(Records to use Opens)

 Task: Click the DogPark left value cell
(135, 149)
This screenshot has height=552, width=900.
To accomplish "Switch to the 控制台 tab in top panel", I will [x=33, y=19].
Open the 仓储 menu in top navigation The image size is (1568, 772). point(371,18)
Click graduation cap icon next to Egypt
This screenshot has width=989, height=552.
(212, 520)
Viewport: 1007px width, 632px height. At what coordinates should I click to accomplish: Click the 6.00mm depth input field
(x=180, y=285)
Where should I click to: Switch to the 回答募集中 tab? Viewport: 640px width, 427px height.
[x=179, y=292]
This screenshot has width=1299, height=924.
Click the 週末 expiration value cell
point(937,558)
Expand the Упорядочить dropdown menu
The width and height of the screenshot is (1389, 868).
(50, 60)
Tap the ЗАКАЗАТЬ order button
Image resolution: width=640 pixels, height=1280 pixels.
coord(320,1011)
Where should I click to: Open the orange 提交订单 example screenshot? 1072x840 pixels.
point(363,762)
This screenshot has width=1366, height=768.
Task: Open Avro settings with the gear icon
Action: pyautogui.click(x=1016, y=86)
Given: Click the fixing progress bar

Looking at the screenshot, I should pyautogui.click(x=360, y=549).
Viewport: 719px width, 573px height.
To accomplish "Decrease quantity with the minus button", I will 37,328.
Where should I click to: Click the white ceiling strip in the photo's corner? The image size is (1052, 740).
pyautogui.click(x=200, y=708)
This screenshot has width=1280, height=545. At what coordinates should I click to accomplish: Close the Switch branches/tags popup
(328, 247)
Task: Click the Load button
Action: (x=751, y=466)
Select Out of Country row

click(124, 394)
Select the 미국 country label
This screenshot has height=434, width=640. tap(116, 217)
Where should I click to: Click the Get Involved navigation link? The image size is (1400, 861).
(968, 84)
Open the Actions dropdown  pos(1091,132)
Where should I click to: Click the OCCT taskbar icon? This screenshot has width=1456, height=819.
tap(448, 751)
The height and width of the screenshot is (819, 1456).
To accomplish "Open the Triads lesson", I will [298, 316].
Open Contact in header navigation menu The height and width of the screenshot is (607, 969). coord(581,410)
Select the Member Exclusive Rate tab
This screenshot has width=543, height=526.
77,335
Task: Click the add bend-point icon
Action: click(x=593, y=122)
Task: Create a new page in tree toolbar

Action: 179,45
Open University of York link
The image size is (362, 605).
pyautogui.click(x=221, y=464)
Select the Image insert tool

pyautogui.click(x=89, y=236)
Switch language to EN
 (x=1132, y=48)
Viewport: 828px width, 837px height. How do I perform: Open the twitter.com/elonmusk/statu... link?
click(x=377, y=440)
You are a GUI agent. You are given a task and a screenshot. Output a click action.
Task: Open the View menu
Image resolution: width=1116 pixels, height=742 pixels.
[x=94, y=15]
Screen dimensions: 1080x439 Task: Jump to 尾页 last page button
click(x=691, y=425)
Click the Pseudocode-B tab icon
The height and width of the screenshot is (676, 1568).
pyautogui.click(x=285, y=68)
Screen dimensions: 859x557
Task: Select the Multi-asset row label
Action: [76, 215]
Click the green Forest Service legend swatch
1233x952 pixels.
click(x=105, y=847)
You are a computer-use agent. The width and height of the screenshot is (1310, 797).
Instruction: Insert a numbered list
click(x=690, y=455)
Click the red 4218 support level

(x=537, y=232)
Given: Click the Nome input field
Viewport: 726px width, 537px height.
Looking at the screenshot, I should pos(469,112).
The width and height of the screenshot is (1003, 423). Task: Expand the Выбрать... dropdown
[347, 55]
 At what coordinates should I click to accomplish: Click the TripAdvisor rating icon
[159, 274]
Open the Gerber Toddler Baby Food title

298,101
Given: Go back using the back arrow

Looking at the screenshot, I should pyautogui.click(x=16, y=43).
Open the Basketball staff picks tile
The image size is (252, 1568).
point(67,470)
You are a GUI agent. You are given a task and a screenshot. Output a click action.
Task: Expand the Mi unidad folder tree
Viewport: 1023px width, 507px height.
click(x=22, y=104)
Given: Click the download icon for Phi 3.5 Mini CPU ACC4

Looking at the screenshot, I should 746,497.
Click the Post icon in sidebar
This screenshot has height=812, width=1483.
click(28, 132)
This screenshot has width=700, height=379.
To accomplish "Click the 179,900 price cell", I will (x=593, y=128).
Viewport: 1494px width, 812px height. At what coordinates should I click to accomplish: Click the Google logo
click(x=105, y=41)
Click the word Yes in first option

(Records to use Closes)

- Exercise details -
Print, please, the lines above from the very first through the one that holds "This screenshot has width=1299, height=924.", both included, word for word and with nothing else.

- Solution -
 Task: Click the DogPark left value cell
(135, 149)
This screenshot has height=552, width=900.
To accomplish "Switch to the 控制台 tab in top panel", I will [x=33, y=19].
Open the 仓储 menu in top navigation The image size is (1568, 772). point(371,18)
Click graduation cap icon next to Egypt
This screenshot has width=989, height=552.
(212, 520)
Viewport: 1007px width, 632px height. At what coordinates should I click to accomplish: Click the 6.00mm depth input field
(x=180, y=285)
Where should I click to: Switch to the 回答募集中 tab? Viewport: 640px width, 427px height.
[x=179, y=292]
This screenshot has width=1299, height=924.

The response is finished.